The hydrophilic ionic nature of the inorganic filler particles typically causes them to exhibit high surface energy. The filler surface must be altered for better surface wetting and dispersion, which will enhance the composites' physical characteristics. Therefore, in this investigation, trimethoxysilylpropyl methacrylate (TMSPM) was used to increase the adherence of zirconium silicate nanoparticles to the resin matrix.23 This study demonstrates that adding 1.5% of zirconium silicate nanoparticles to PMMA for reinforcement led to the greatest gain in flexural strength. These findings are in line with those of a study by Kareem S,23 which found that the use of a 1.5% wt zirconium silicate nano-filler significantly increased the impact strength, transverse strength, and surface hardness.

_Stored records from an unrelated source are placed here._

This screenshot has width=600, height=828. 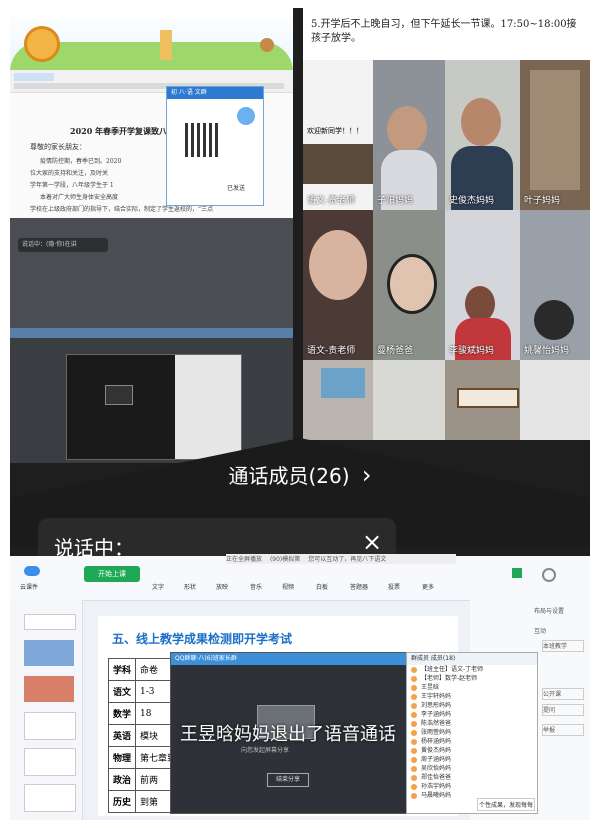 What do you see at coordinates (70, 174) in the screenshot?
I see `doc-line-2: 位大家的支持和关注，及时关` at bounding box center [70, 174].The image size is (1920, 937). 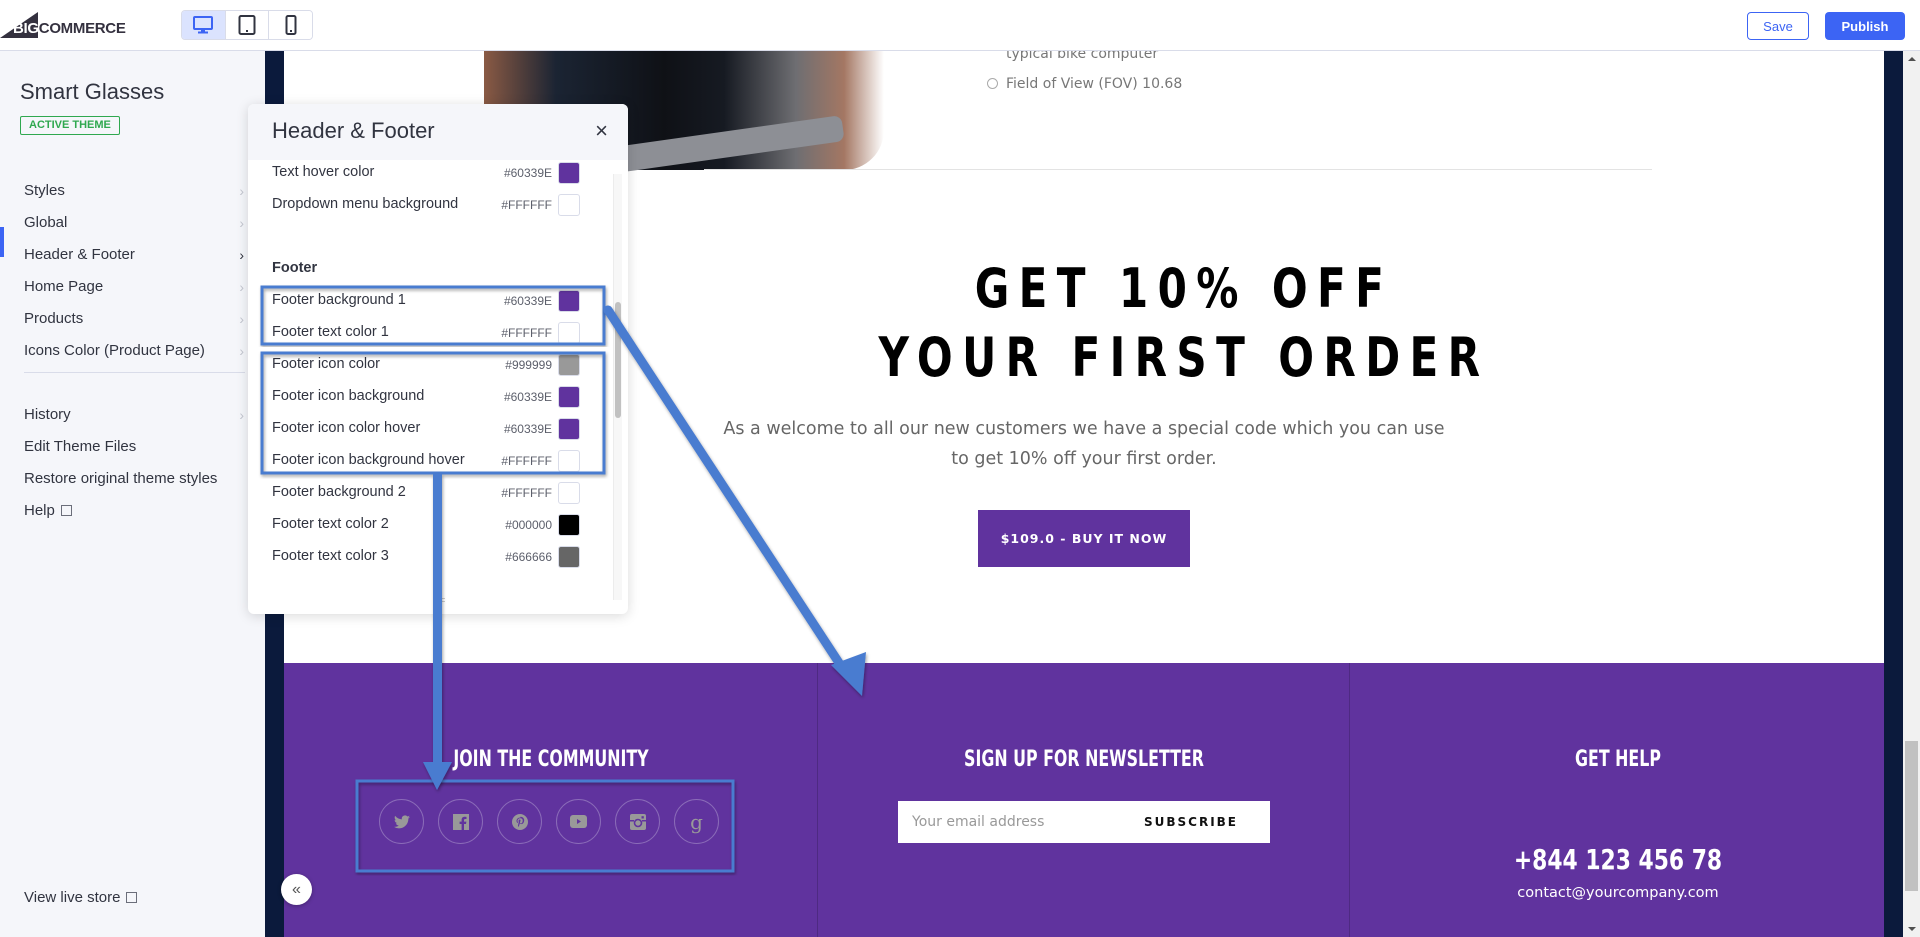 What do you see at coordinates (44, 190) in the screenshot?
I see `sidebar-item-label: Styles` at bounding box center [44, 190].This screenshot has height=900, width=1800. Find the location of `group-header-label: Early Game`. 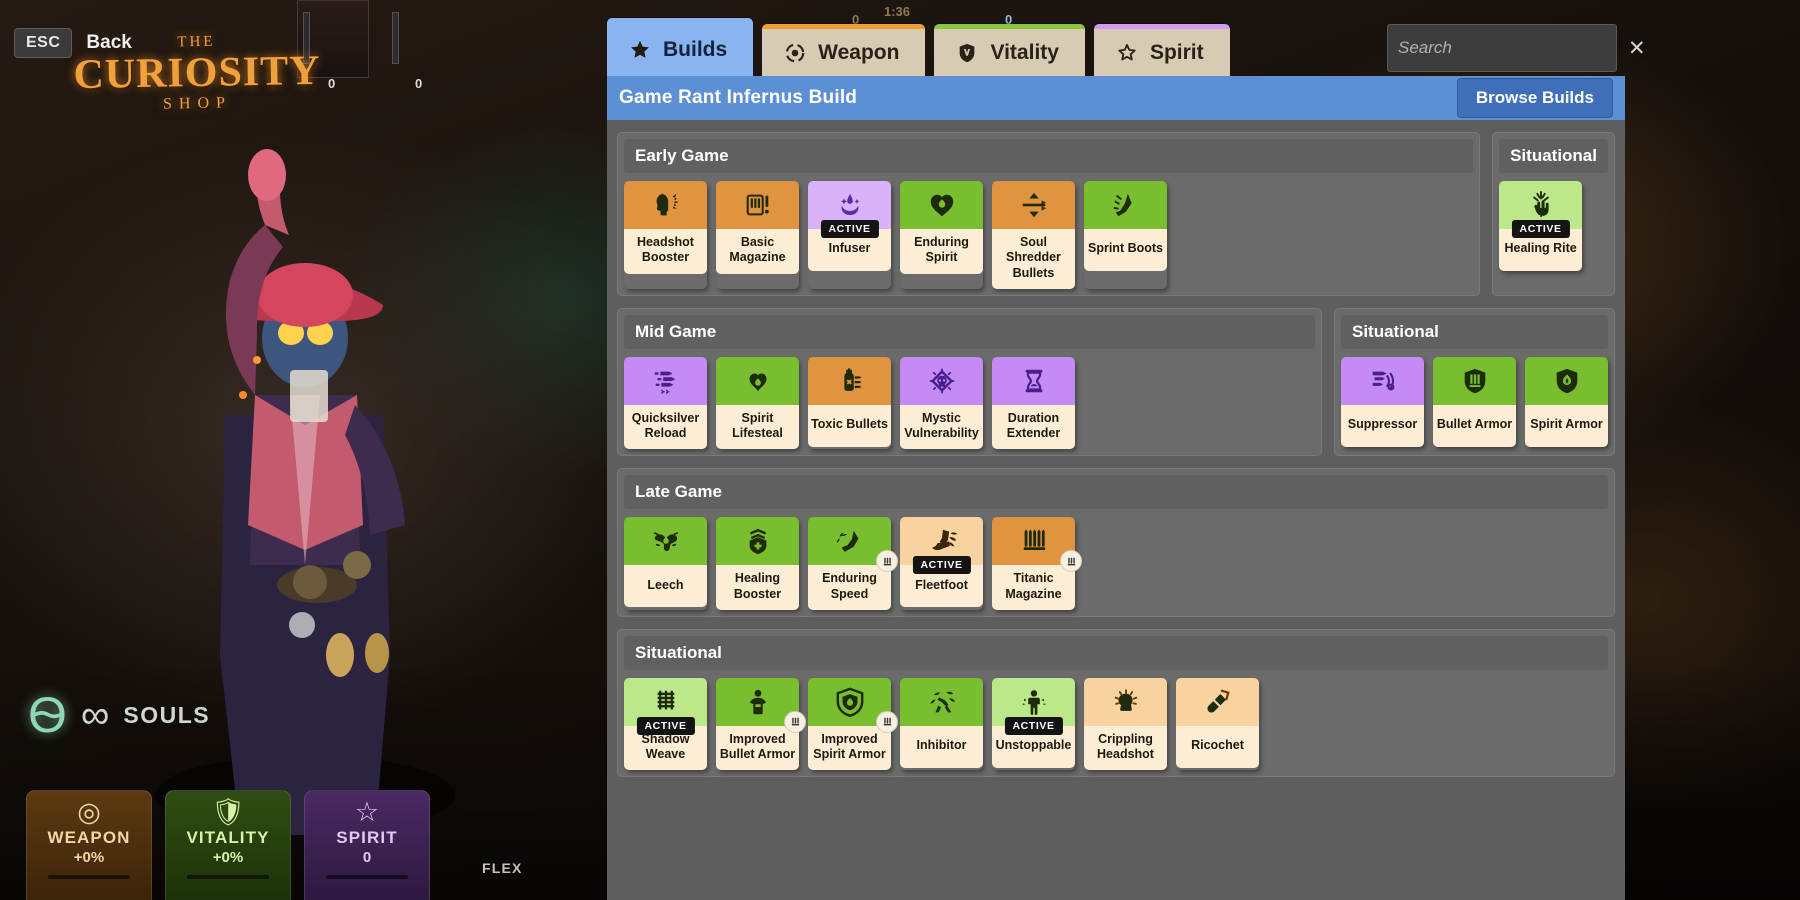

group-header-label: Early Game is located at coordinates (682, 156). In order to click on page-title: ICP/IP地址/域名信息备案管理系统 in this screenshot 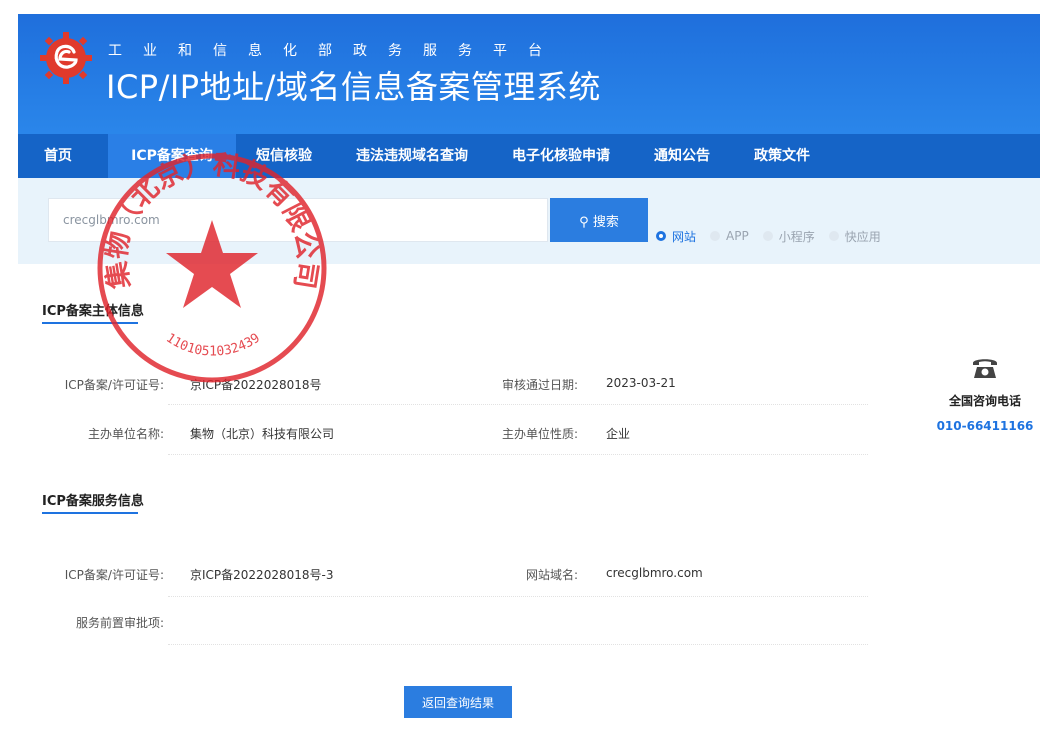, I will do `click(354, 87)`.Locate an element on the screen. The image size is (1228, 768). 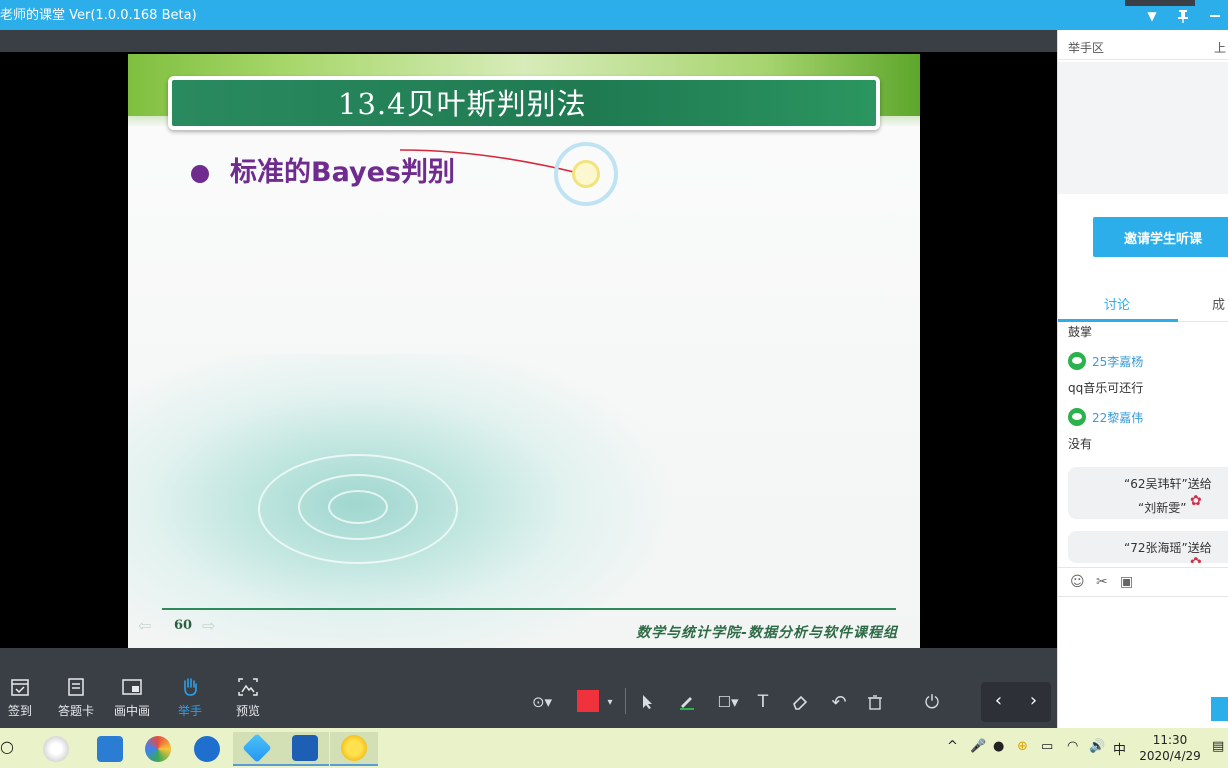
taskbar-app-browser is located at coordinates (158, 749).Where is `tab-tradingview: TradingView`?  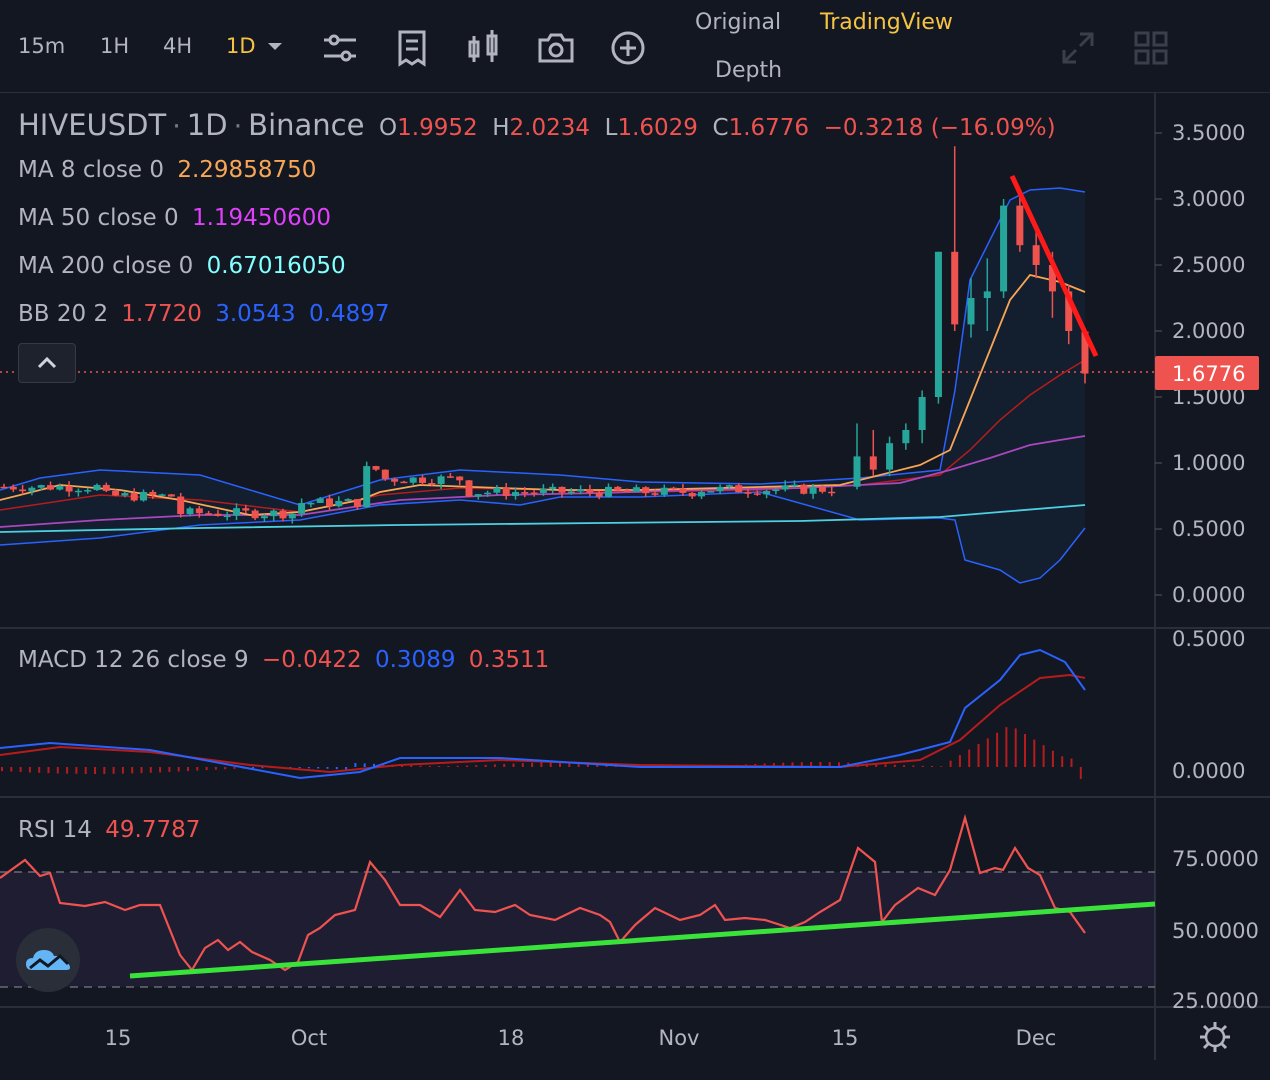 tab-tradingview: TradingView is located at coordinates (886, 22).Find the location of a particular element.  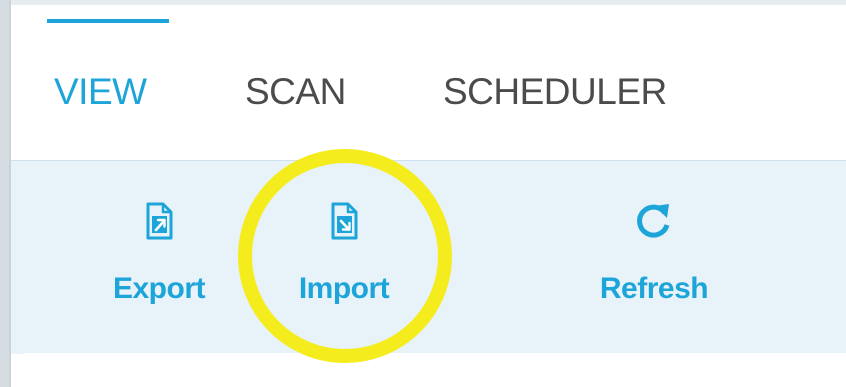

tab-scan: SCAN is located at coordinates (296, 92).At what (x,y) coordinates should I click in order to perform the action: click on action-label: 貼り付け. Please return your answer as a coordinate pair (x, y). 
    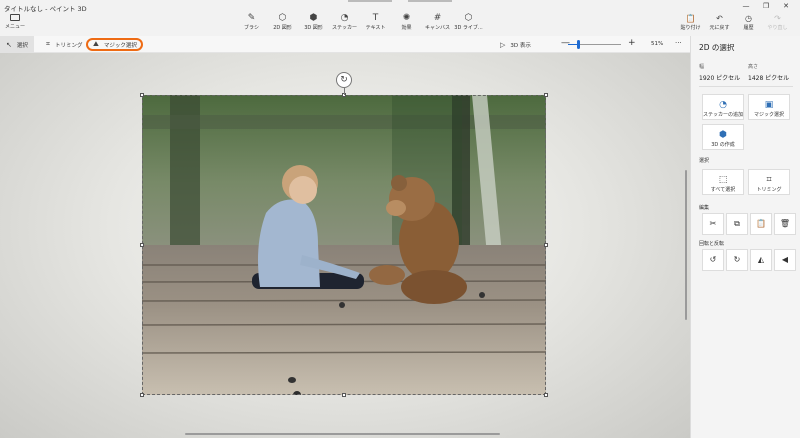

Vojdani's24 results showed that adding 2.5 weight percent Al2O3 powder significantly increased the flexural strength and hardness of heat-polymerized acrylic resin. When compared to the control group, the addition of 5–20 wt% Al2O3 considerably decreased flexural strength in their pilot investigation. A decrease in the cross-section of the load-bearing matrix; stress concentration due to too many filler particles; an increase in fillers may also change the resin's modulus of elasticity and the way cracks spread through the specimen; and trapped air and moisture may cause voids to form and incomplete wetting of the fillers by the resin are all potential explanations for a decrease in strength with an increase in percentage.
Conclusion
The following conclusions, given the constraints of the investigation, were reached:
The flexural strength of specimens with reinforcement improved;
The flexural strength of heat-polymerized PMMA denture base specimens reinforced with 2% (Group 3), 2.5% (Group 4), 3% (Group 5), 4% (Group 6) silanized zirconium silicate nanoparticles did not increase statistically significantly when compared to unreinforced specimens.
Reinforcement with 1.5% of silanized zirconium silicate nanoparticles showed statistically significant increase in flexural strength.